2. A method according to claim 1, wherein the home agent of the mobile station is part of the bidirectional network.

3. A method according to claim 1, wherein the home agent of the mobile station is not part of the bidirectional network.

4. A method according to claim 1, 2 or 3, wherein the identification of the unidirectional network comprises the network identity, the cell identity and the Network Information Table (NIT) and/or Program Association Table (PAT) and/or Program Map.

5. A method according to any preceding claim, wherein the message includes the media access control (MAC) address of a unidirectional interface of the mobile station.

6. A method according to any preceding claim, comprising establishing a tunnel for forwarding signalling messages from the home agent to the unidirectional network and vice versa.

7. A method according to any preceding claim, wherein the unidirectional network is a DVB (digital video broadcasting) network.

8. A method according to any preceding claim, wherein the mobile station is a mobile router for use in a mobile network comprising a plurality of nodes arranged to move substantially together with the mobile router.

9. A mobile station comprising a unidirectional interface configured to send to a bidirectional network a message containing a care-of-address of the mobile station and an identification of a unidirectional network in order to establish communication between the unidirectional network and the mobile station.

10. A mobile station according to claim 9, wherein the identification of the unidirectional network comprises the network identity, the cell identity and the network identification table of the unidirectional network network identity, the cell identity and the Network Information Table (NIT) and/or Program Association Table (PAT) and/or Program Map.

11. A mobile station according to claim 9 or 10, wherein the message includes the media access control (MAC) address of the unidirectional interface of the mobile router.

12. A mobile station according to claim 9, 10 or 11, consisting of a mobile router for use in a mobile network comprising nodes arranged to move substantially together with the mobile router 13. A home agent for a mobile station, the home agent being configured to send a message from the mobile router to a unidirectional network, the message containing a care-of-address of the mobile station and an identification of a unidirectional network in order to establish communication between the unidirectional network and the mobile station.

14. A home agent according to claim 13, including means for establishing a tunnel for forwarding signalling messages from the home agent to the unidirectional network and vice versa.

15. A home agent according to claim 13 or 14, wherein the identification of the unidirectional network comprises the network identity, the cell identity and the Network Information Table (NIT) and/or Program Association Table (PAT) and/or Program Map.

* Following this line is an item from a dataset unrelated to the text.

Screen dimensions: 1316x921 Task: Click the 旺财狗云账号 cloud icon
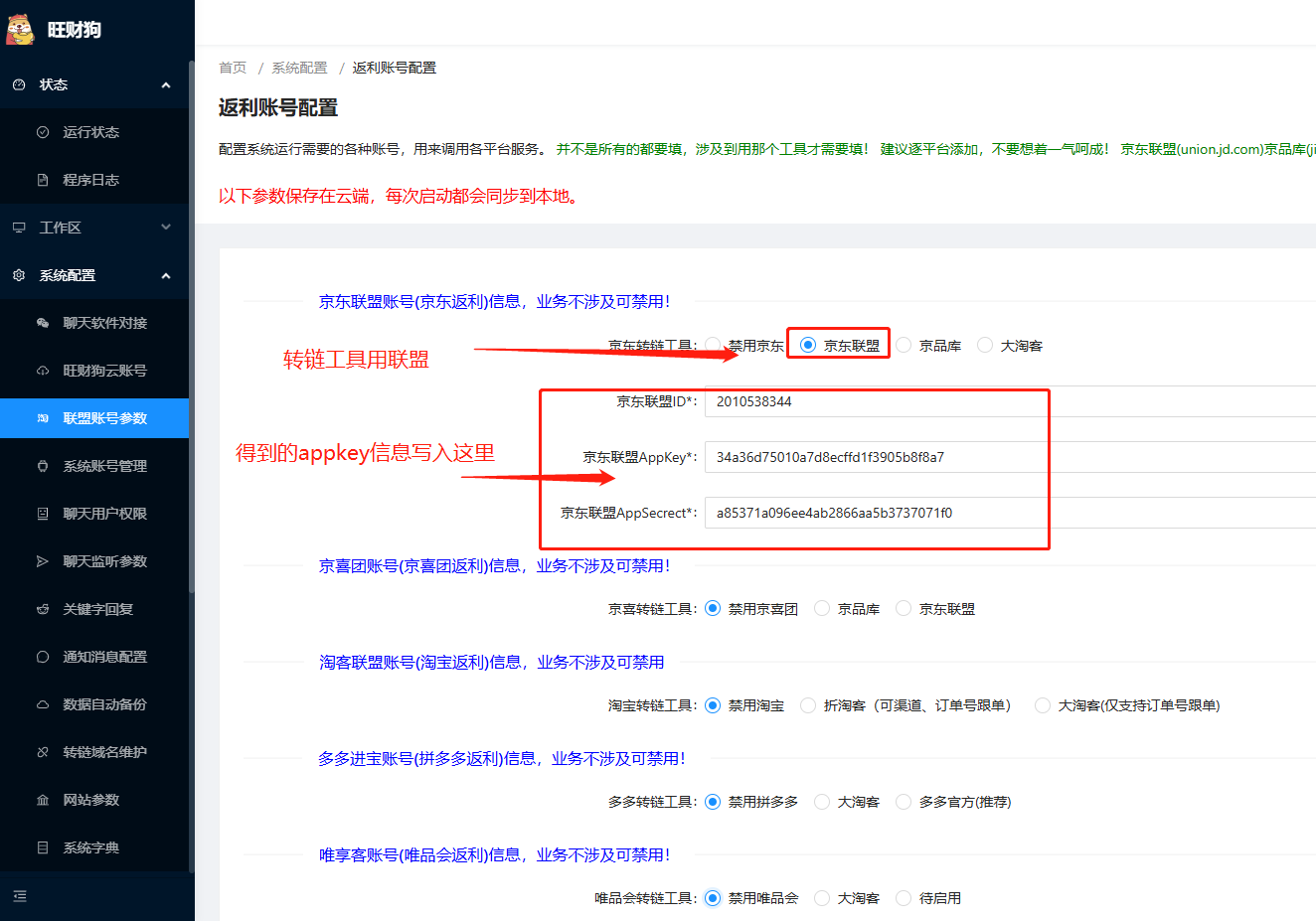(43, 371)
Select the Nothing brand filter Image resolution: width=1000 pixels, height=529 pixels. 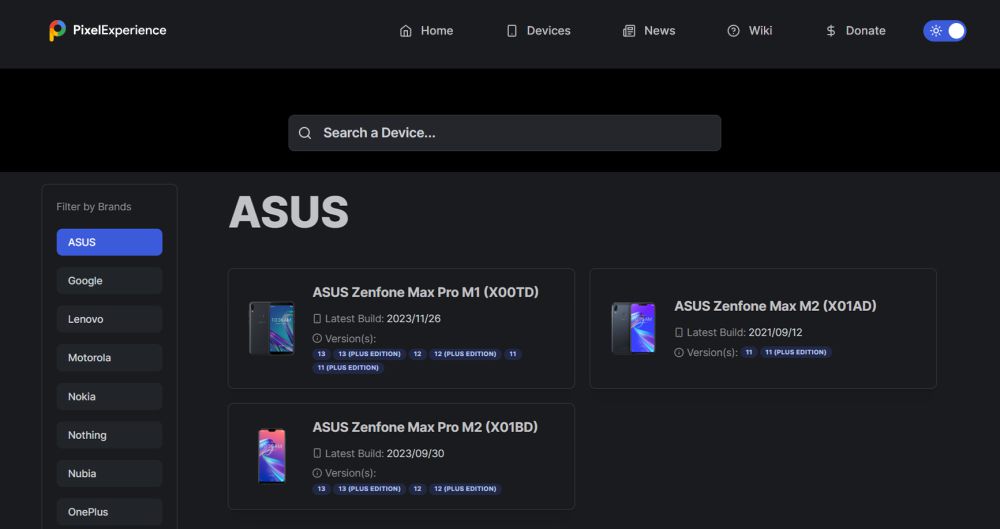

16. A home agent according to claim 13, 14 or 15, wherein the message includes the media access control (MAC) address of the unidirectional interface of the mobile station.

17. A gateway for a unidirectional network, the gateway being configured to receive a message from a home agent of a mobile station, the message containing a care-of-address of the mobile router and an identification of the unidirectional network, and to send an acknowledgement of the message to said home agent in order to establish communication between the unidirectional network and the mobile station.

18. A gateway according to claim 17, wherein the identification of the unidirectional network comprises the network identity, the cell identity and the Network Information Table (NIT) and/or Program Association Table (PAT) and/or Program Map.

19. A gateway according to claim 17 or 18, wherein the message includes the media access control (MAC) address of the unidirectional interface of the mobile station.